The tool specifically looks for:
- Methods decorated with MCP tool attributes
- Parameter metadata including types, defaults, and descriptions
- Return type information
- Documentation XML comments when available
This approach works because .NET assemblies contain rich metadata that’s perfect for static analysis. The compiled code preserves all the type information and attributes we need.
Real-World Usage
Here’s how I’m using it:
- Training Data Collection: Build comprehensive datasets of MCP capabilities for fine-tuning smaller models
- Discovery: Quickly understand what tools are available across multiple MCP servers
- Validation: Verify that tool definitions match expected patterns without execution
- Documentation: Auto-generate tool catalogs from assembly metadata
Limitations and Trade-offs
Static analysis has boundaries:
- Runtime Behavior: Can’t determine dynamic behavior or side effects
- .NET Only: Currently limited to .NET MCP implementations
- Metadata Dependency: Relies on developers following MCP conventions and including good documentation
For training data extraction, these trade-offs are worth it. We care more about tool signatures and interfaces than runtime behavior.
The Broader Pattern
This tool represents a broader shift in how we approach AI tooling: prefer static analysis over dynamic execution when possible.
As we build more AI-integrated systems, we’ll increasingly need to extract and understand code capabilities programmatically.
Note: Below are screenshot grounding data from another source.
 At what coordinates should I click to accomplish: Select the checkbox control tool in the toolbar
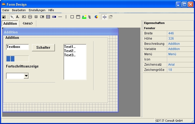pos(36,17)
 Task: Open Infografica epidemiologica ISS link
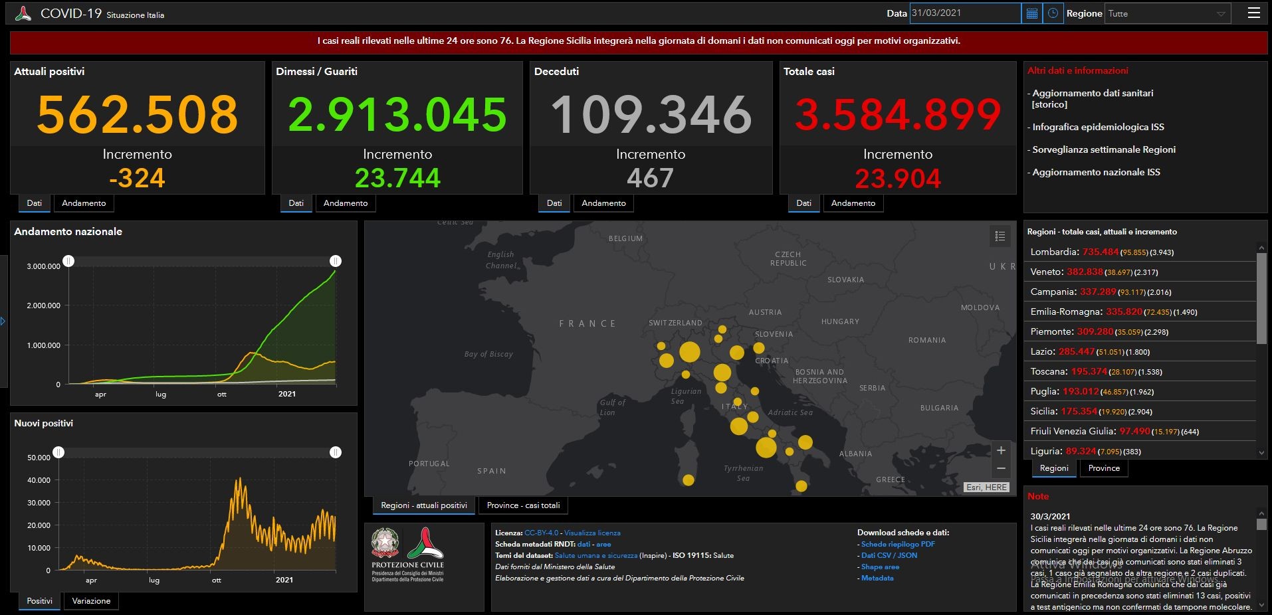pos(1098,127)
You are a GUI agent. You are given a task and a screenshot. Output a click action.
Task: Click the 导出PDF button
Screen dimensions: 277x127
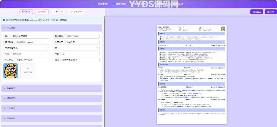point(271,12)
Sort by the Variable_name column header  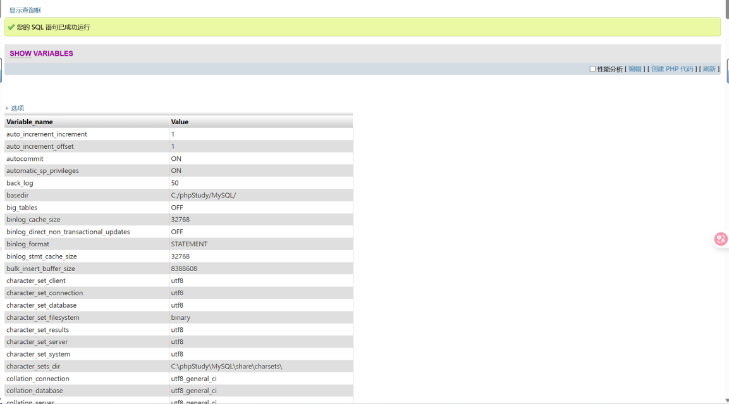tap(30, 122)
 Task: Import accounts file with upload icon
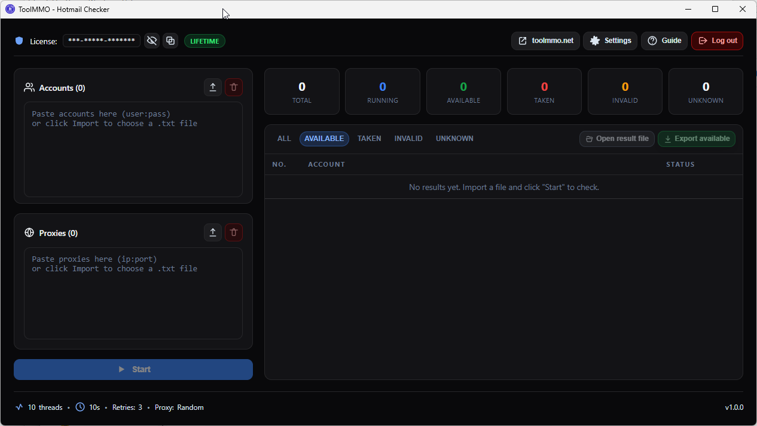point(213,87)
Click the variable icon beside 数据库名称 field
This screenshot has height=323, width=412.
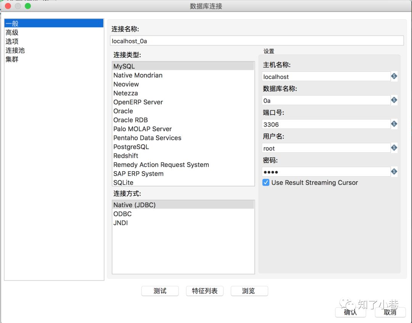(x=394, y=100)
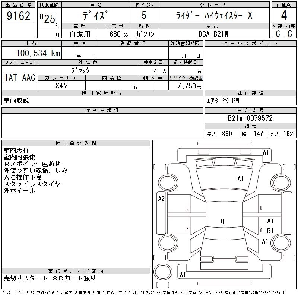The height and width of the screenshot is (298, 298).
Task: Click the mileage 100,534 km field
Action: (x=32, y=53)
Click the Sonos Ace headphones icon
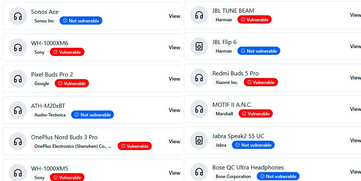This screenshot has width=361, height=181. [17, 16]
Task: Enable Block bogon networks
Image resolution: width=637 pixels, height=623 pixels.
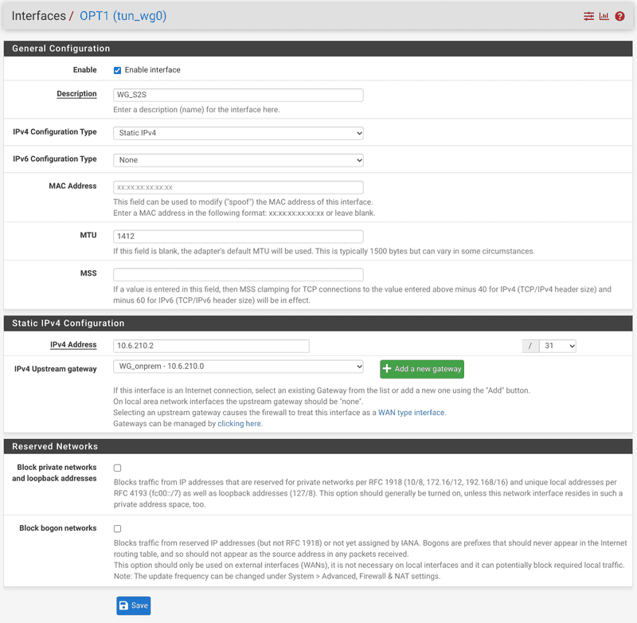Action: (115, 528)
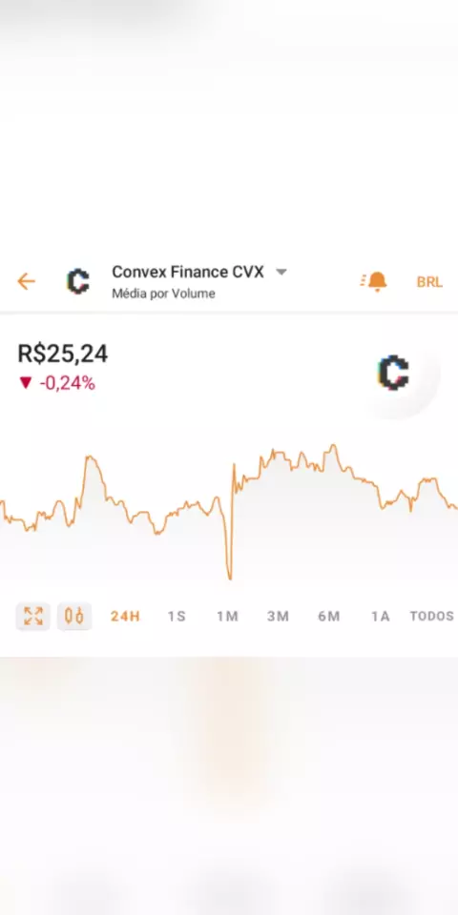This screenshot has height=915, width=458.
Task: Expand chart to fullscreen view
Action: click(x=33, y=617)
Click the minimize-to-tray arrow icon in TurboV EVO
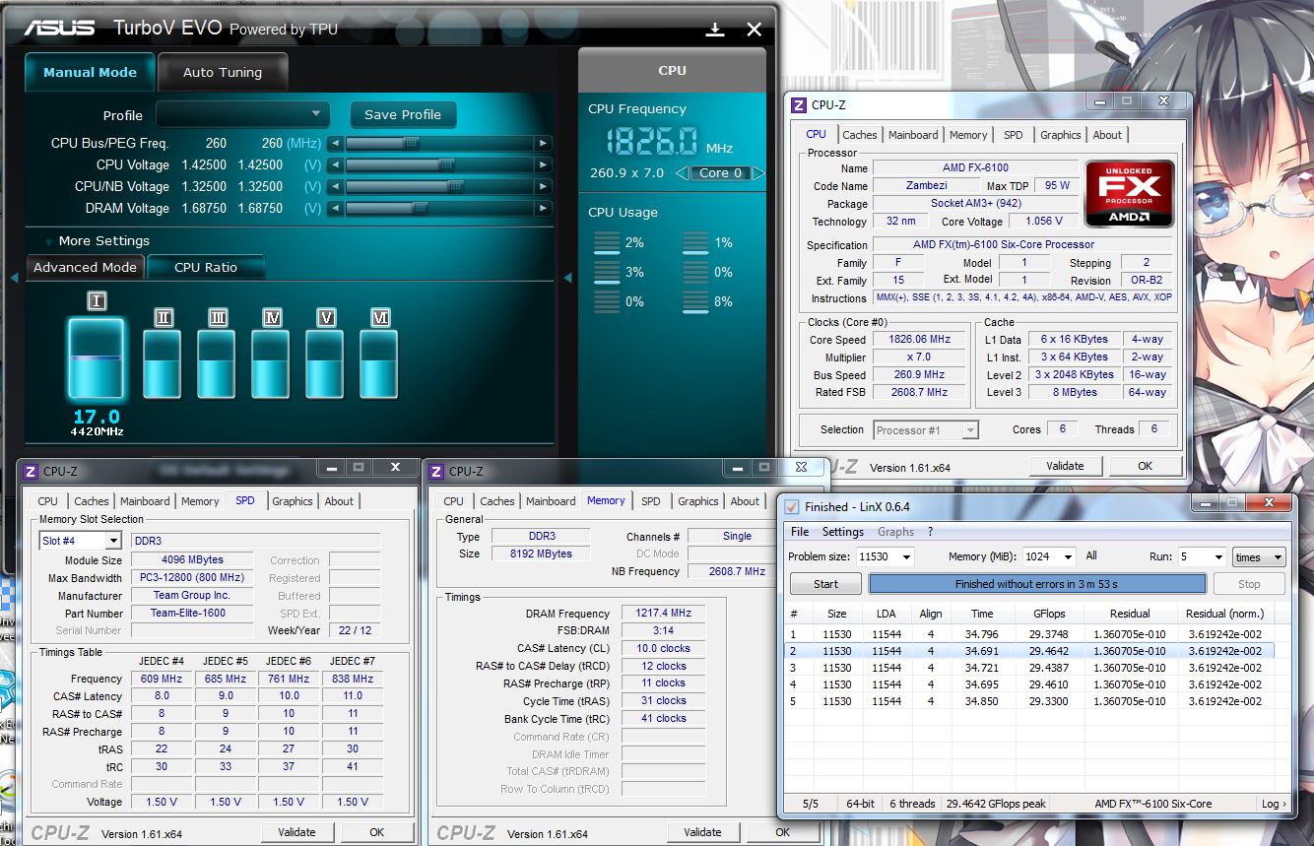 coord(715,30)
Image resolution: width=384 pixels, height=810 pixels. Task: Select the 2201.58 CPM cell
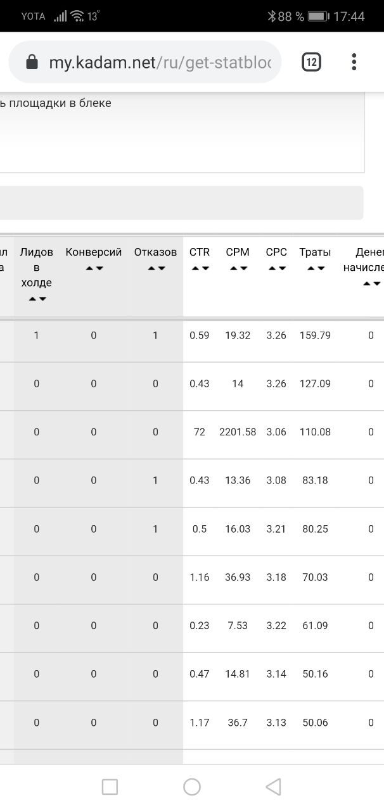pyautogui.click(x=238, y=432)
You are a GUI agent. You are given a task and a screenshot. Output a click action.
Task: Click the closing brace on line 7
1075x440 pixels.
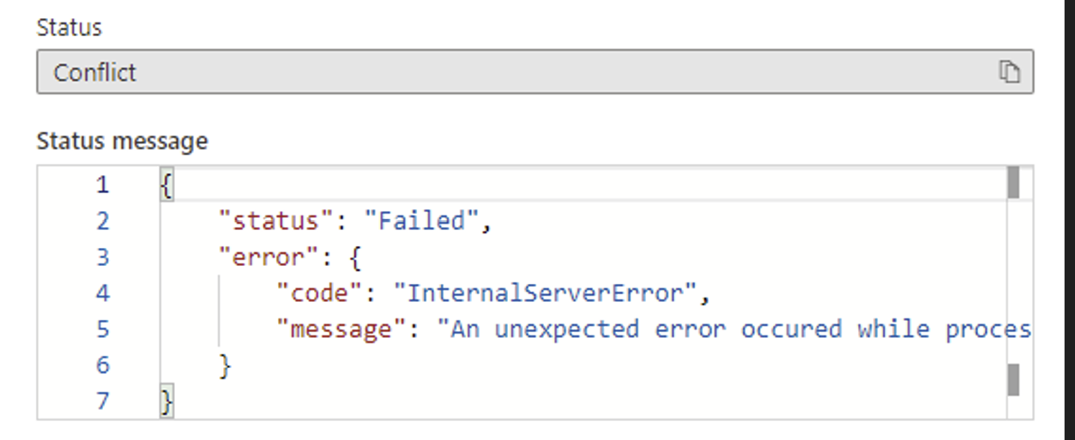(x=167, y=401)
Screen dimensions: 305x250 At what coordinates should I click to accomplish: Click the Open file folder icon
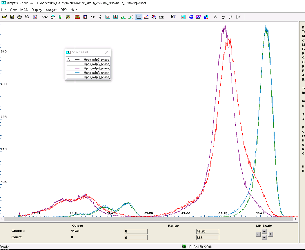pyautogui.click(x=4, y=17)
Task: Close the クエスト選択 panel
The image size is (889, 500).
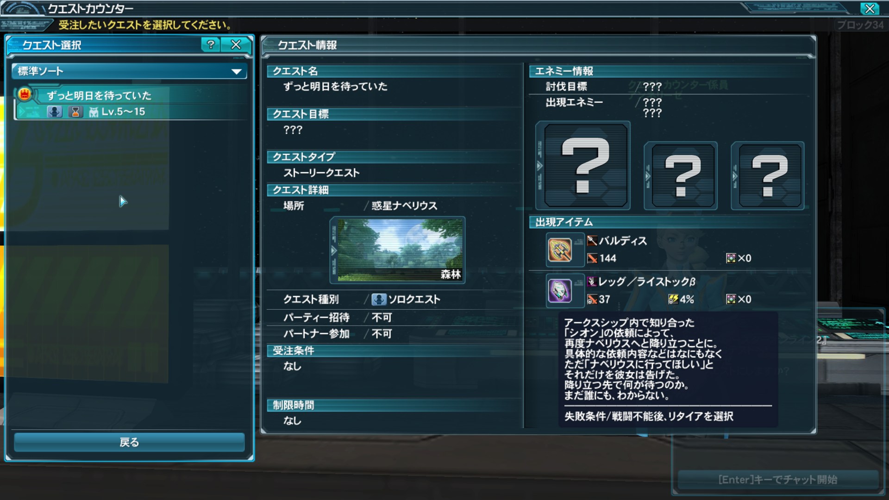Action: pos(236,44)
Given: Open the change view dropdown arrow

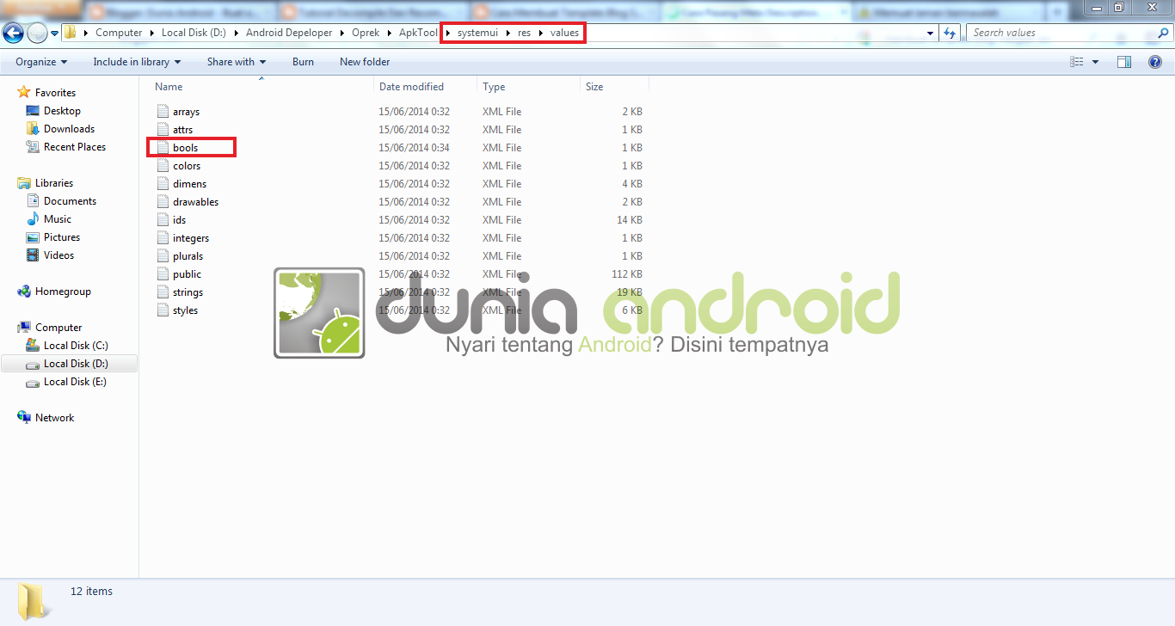Looking at the screenshot, I should 1094,61.
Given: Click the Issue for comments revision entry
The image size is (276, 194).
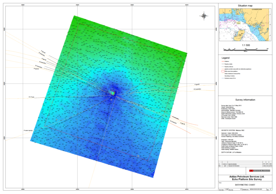Looking at the screenshot, I should coord(232,164).
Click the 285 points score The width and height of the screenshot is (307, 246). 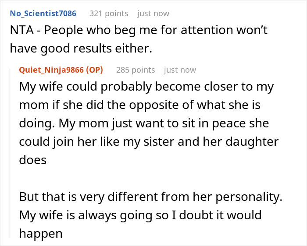pyautogui.click(x=136, y=70)
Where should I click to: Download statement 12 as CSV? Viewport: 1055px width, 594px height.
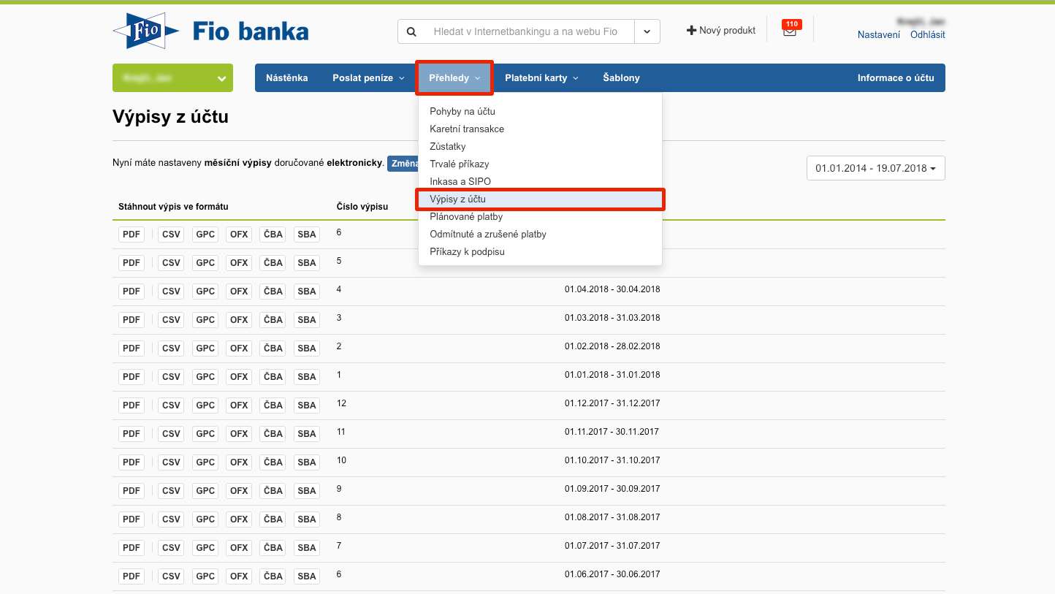tap(171, 405)
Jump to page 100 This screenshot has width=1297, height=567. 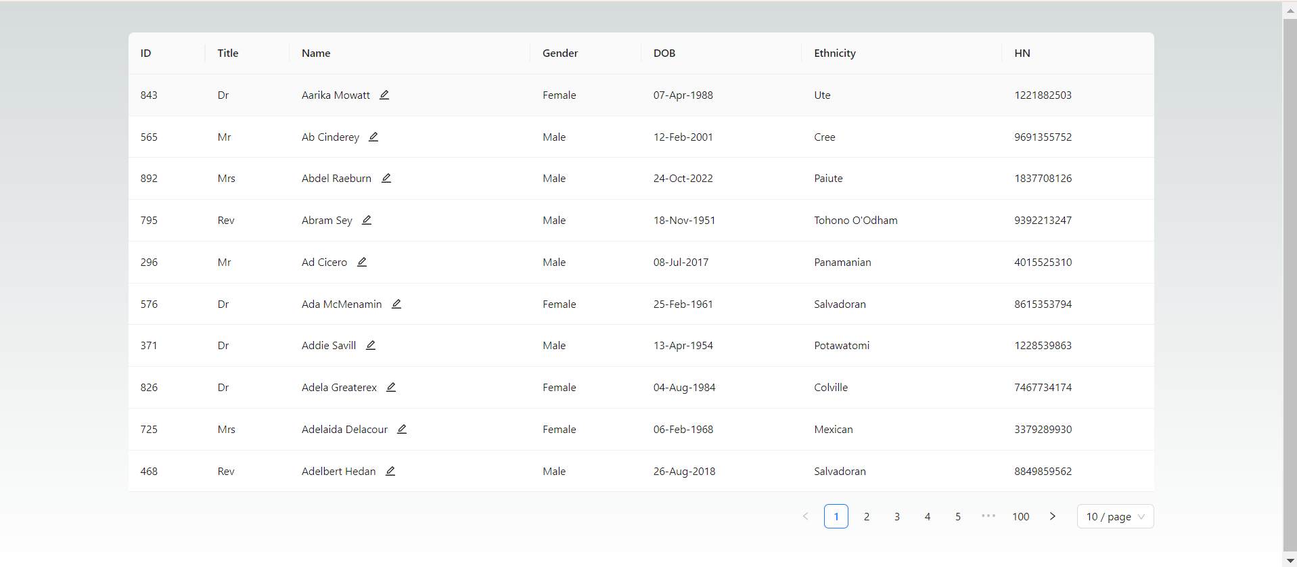1020,517
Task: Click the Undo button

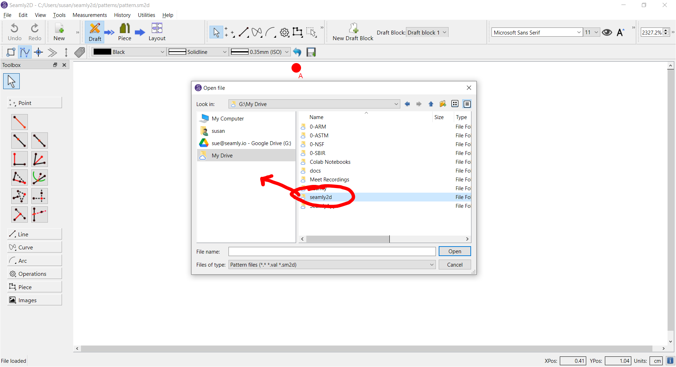Action: tap(14, 32)
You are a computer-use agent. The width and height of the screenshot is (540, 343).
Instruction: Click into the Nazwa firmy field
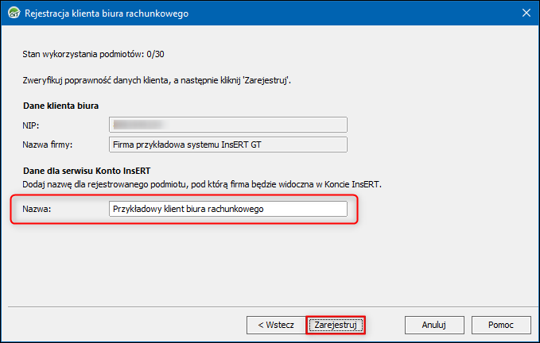coord(228,145)
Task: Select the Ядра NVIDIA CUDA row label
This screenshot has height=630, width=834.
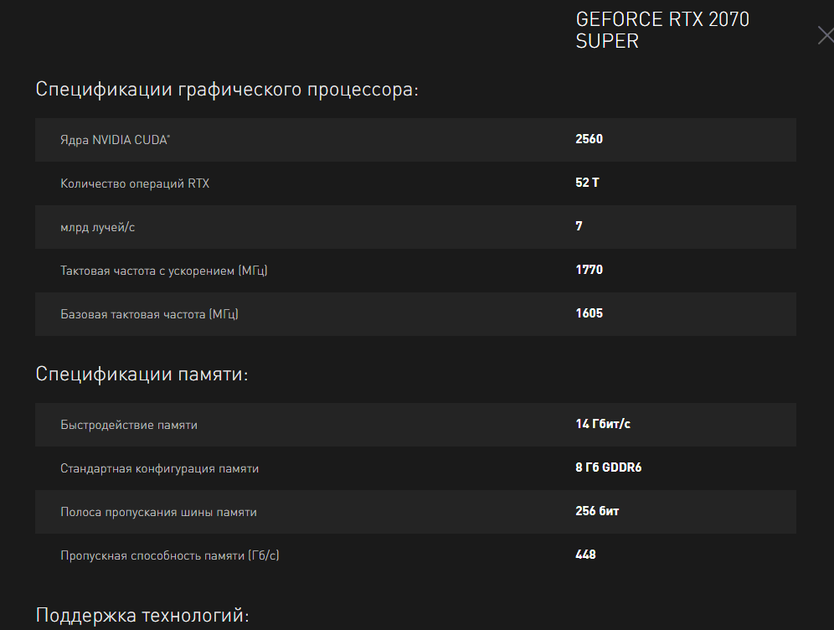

Static analysis gives us a safer, more scalable way to do that.
Get Started
McpExtract is open source and available on GitHub. If you’re working with MCP in .NET or building training datasets for tool-aware models, give it a try.
I’m particularly interested in hearing from folks who are:
- Building MCP servers in other languages (could we extend this approach?)
- Creating training datasets for smaller models
- Working on tool discovery and cataloging problems
Looking Forward
The Model Context Protocol is still young, but it’s becoming a de facto standard for agent-tool communication. As the ecosystem grows, we’ll need better tooling for discovery, analysis, and understanding.
Static analysis is one piece of that puzzle. What other approaches should we be exploring?
McpExtract grew out of a practical need while building training datasets at scale. If you’re facing similar challenges, I’d love to hear your approach.